When a PWP candidly admits “I am trained to overlook the full picture”, it raises eyebrows. Then when ALIEE goes on to say that she operates purely with the ‘5 area model’,  this is jaw dropping.  This is not a model for any psychological disorder, by itself it is a heuristic for providing generic cbt, which has never been considered an evidence-supported treatment. Then this PWP states if clients still have high PHQ9 and GAD7 scores by the 4th session, it is the client who should be interrogated for their  competence in scoring, with the threat that if such scores persist there is the spectre of criticism from superiors. This is tantamount to fiddling results. It is atrocious that AIEE has been placed in this invidious position. I do not believe she is weak but rather like a prisoner at Auschwitz charged with the removal of dead bodies from a gas chamber.

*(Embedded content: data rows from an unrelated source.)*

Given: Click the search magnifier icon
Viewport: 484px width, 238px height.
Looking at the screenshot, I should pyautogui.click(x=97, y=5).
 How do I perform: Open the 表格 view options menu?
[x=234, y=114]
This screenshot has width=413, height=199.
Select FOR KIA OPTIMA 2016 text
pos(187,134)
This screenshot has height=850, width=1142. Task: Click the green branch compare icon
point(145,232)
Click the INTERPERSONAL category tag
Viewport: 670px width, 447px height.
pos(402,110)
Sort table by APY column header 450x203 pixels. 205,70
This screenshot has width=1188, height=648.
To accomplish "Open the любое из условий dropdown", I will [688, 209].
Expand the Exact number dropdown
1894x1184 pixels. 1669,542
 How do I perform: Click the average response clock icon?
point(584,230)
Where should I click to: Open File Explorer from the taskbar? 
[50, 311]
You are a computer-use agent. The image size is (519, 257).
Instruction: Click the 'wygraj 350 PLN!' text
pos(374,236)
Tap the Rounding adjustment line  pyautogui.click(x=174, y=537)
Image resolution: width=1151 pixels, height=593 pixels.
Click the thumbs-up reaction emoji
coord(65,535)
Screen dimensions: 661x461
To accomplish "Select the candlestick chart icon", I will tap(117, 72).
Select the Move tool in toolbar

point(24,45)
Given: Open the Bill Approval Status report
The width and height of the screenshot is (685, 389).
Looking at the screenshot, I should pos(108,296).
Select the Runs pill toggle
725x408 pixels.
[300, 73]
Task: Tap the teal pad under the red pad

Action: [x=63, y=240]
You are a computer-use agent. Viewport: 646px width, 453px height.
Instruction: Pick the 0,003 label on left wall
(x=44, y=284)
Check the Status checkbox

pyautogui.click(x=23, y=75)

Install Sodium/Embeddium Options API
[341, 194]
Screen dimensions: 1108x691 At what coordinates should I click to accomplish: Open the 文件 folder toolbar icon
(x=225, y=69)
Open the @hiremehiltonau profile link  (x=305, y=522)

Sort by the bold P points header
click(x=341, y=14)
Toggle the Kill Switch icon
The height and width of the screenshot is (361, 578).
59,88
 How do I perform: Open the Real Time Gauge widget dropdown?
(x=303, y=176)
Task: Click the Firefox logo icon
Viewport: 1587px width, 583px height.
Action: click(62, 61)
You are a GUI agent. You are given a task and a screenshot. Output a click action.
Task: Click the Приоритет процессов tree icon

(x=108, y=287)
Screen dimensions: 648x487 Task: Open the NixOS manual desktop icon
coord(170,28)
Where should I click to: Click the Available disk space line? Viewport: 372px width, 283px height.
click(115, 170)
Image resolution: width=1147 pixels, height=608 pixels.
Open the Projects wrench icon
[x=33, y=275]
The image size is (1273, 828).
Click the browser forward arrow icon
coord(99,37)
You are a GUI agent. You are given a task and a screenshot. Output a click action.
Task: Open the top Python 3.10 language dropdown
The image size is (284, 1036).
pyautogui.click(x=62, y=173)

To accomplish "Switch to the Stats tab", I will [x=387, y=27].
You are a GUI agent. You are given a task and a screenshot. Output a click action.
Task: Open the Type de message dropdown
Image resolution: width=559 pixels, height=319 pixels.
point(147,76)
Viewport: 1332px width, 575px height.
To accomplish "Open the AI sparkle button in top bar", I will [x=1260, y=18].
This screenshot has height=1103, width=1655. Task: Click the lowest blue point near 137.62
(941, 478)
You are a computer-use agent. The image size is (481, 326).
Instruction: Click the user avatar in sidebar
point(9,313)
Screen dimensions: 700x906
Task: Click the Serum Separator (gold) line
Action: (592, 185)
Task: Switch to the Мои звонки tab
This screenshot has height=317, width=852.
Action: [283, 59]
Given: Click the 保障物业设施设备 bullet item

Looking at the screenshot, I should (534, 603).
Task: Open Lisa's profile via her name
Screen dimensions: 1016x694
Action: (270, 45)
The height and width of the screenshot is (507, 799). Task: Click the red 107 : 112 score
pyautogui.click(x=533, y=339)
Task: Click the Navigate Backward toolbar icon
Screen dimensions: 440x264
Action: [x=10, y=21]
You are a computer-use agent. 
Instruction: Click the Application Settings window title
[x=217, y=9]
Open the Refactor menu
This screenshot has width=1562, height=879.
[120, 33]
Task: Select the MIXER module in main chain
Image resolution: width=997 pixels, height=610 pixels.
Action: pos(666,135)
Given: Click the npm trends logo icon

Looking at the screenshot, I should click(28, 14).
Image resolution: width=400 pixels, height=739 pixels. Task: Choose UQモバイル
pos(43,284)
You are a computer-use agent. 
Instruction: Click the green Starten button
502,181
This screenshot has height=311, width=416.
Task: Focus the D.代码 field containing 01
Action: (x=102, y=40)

The burden of proof is with IAPT to demonstrate that it has procedures in place to make it impossible for ALIEE to have been operating in this way. Protestations that ‘there a few bad apples’ in every workforce simply won’t wash.

Getting the media and politicians to listen is like getting the post war German Government to take action against war criminals. Action was only finally taken following many years of work by children of Holocaust victims. Unfortunately in the short term the implicit plea is that ‘we have enough to do with the Pandemic and Brexit, not to say Climate Change’ but the climate of the upcoming generation is affected by the mental health of today’s adults.